So. How can they stop that meltdown from happening again?
An ex-RBS worker told us that he feared that during the clear-up, the banking giant would plaster on more processes and more "risk management". And that seems to be what Stephen Hester has in mind - that's what he told the MPs, anyway:
The investigation will address the effectiveness of our risk management systems, including the identification of low probability/high impact events and their mitigation. It will also assess contingency planning and business resilience i.e. whether other systems within RBS Group are at risk of similar incidents.
But risk management at RBS is already unwieldy, and may in fact have contributed to the crisis, the former employee argued: "If you want to focus on the real problem that caused this it is the overly restrictive change control, as counter-intuitive as that may seem."
Our contact said in a move unrelated to the massive cock-up in July, RBS "management added another two layers of change control" - which are effective another rulebook of procedures to ensure updates to a system are formally agreed and rolled out as planned.
"I like to think I've been around the block, and I can safely say that the change management in RBS is the most complex I have ever come across - so much so I believe it is counter-productive," the source said.
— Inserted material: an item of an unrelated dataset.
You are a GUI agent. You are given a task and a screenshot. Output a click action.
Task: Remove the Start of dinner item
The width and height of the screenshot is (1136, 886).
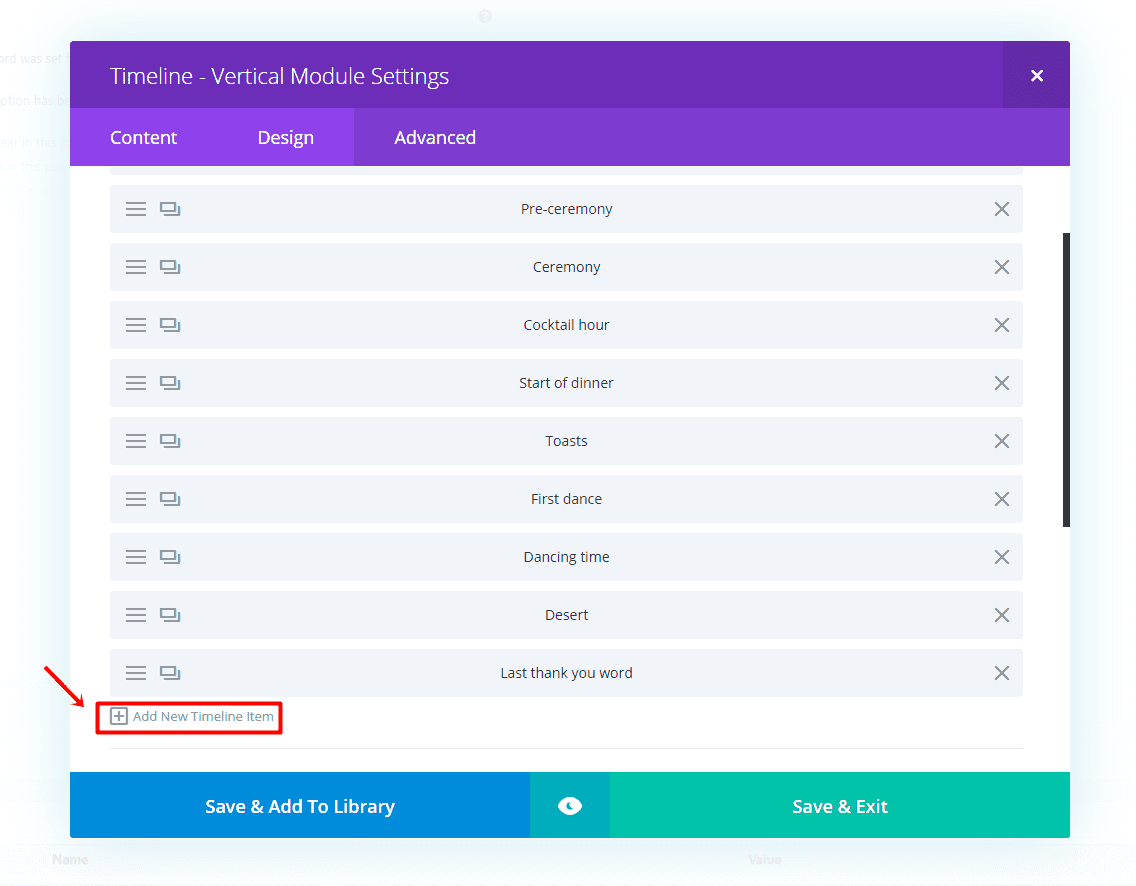coord(1001,383)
That dissatisfaction with bundles of red tape was echoed by two other RBS workers who spoke to The Reg. Of course change management is an essential part of developing and maintaining an IT system, but an unwieldy rules designed by people not fully aware of the technical hurdles nor with an appreciation that the system is based on "quirky" mainframes of yore, combined with lower-skilled employees and bosses who weren't listening, seems to have created a situation where a problem, when it occurred, ballooned out of control.
Can they spare some change?
A spokesman for RBS told The Reg in response to our findings: "We're carrying out a full and detailed investigation into the causes of the incident. We plan to share the findings of this and will be happy to comment further once this is published."
Banks will need to rethink the position of IT in their businesses, said Chan: "They can get it right, it's when they apply the squeeze in the wrong place that we get these problems."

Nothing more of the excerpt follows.